Directions: While you copy the lines below, skip the pictures and keep the rest exact.

Stored items
--------------------------------------------------

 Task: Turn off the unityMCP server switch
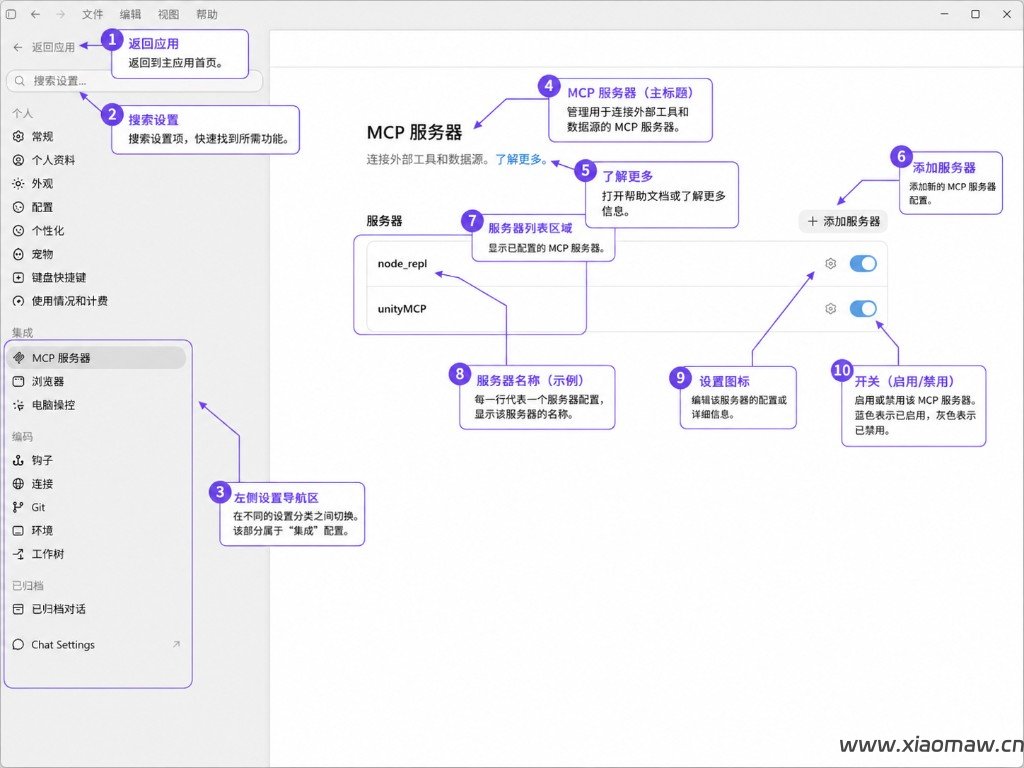pyautogui.click(x=863, y=309)
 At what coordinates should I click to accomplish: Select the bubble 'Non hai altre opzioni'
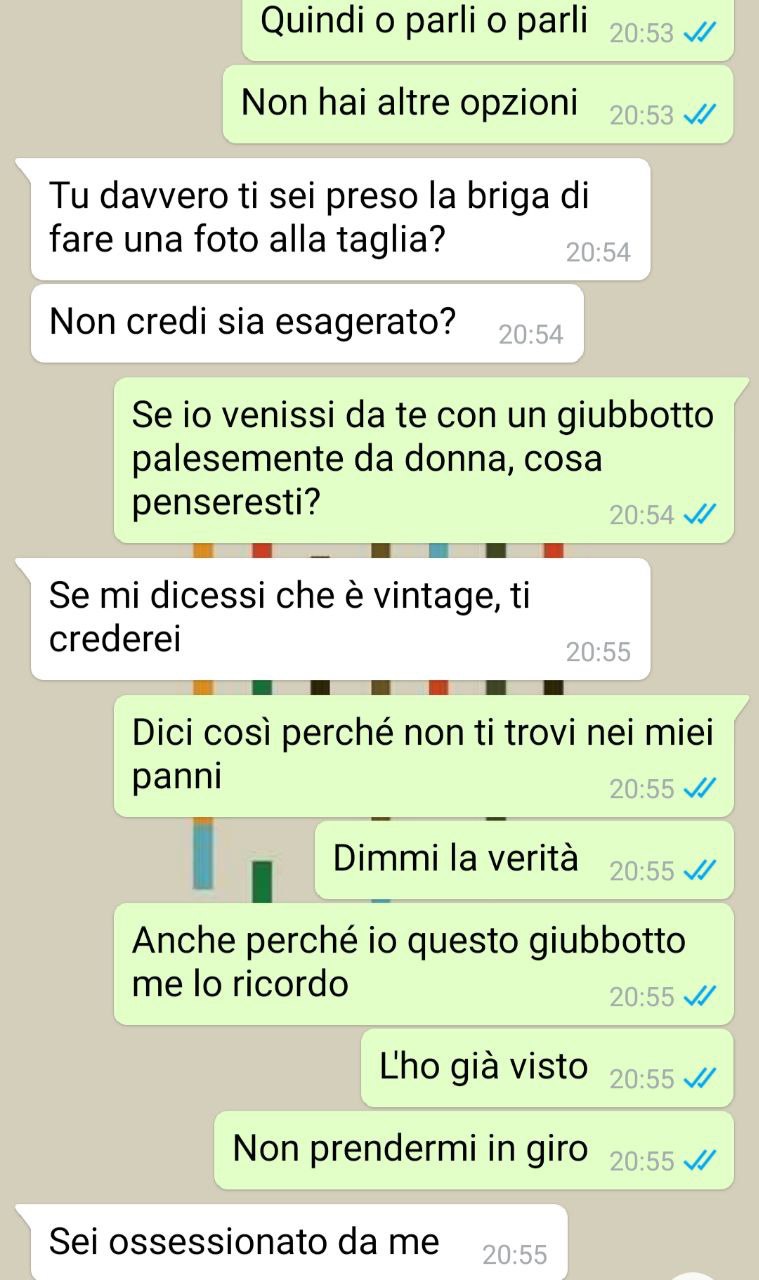478,104
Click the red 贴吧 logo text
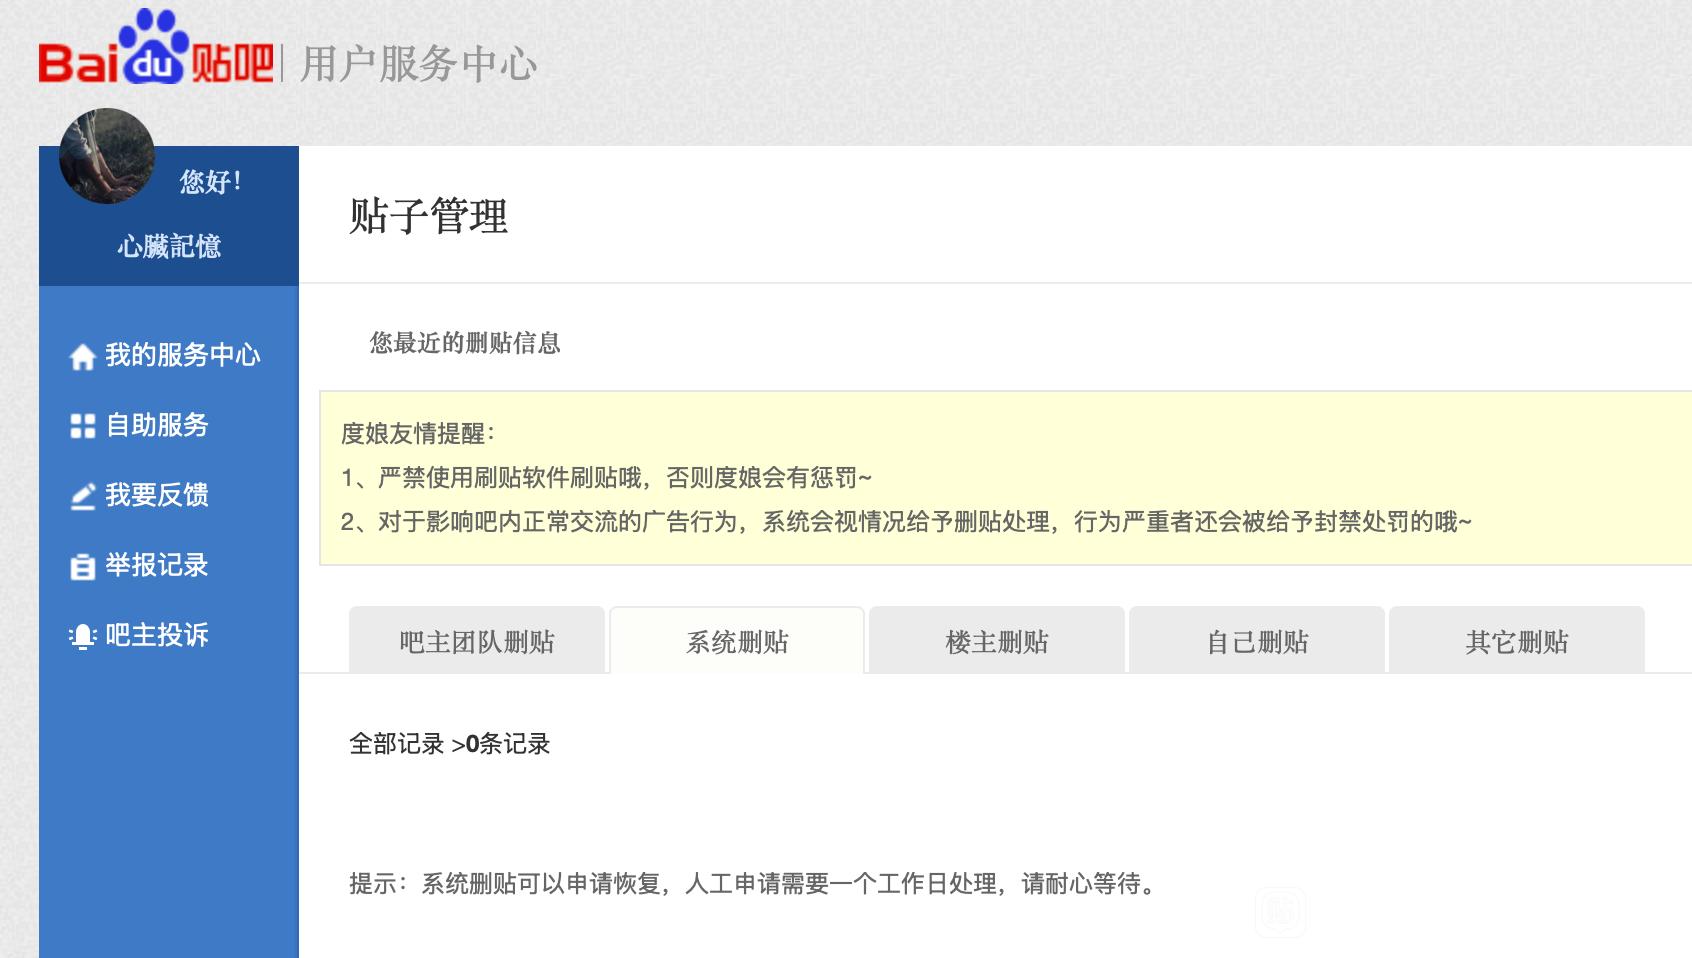 pos(231,64)
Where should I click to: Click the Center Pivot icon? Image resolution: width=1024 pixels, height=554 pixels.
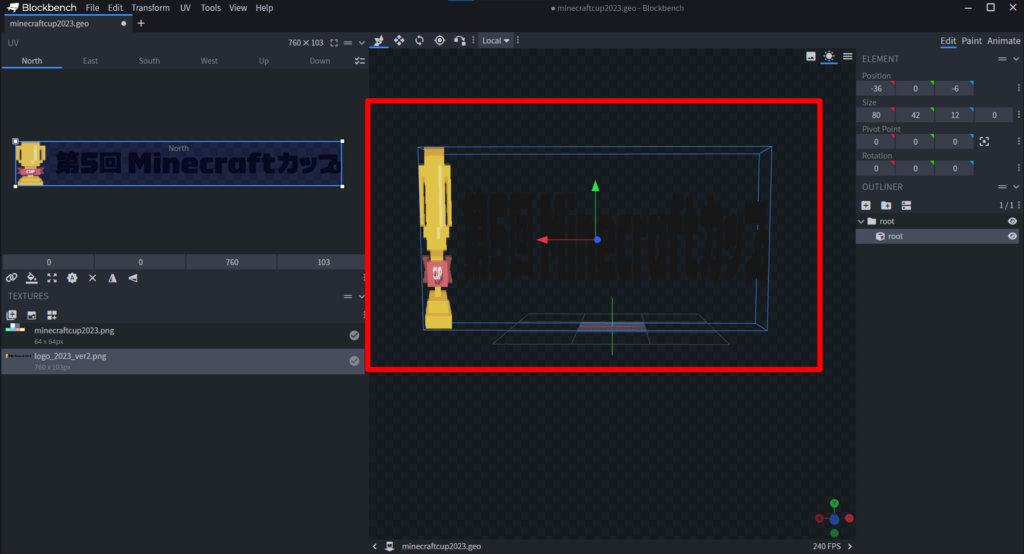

--------------------------------------------------

Answer space:
 Task: Turn off the unityMCP server switch
pyautogui.click(x=863, y=309)
 At what coordinates should I click to accomplish: Select the bubble 'Non hai altre opzioni'
478,104
Click the red 贴吧 logo text
 pos(231,64)
Where should I click to: Click the Center Pivot icon? Image resolution: width=1024 pixels, height=554 pixels.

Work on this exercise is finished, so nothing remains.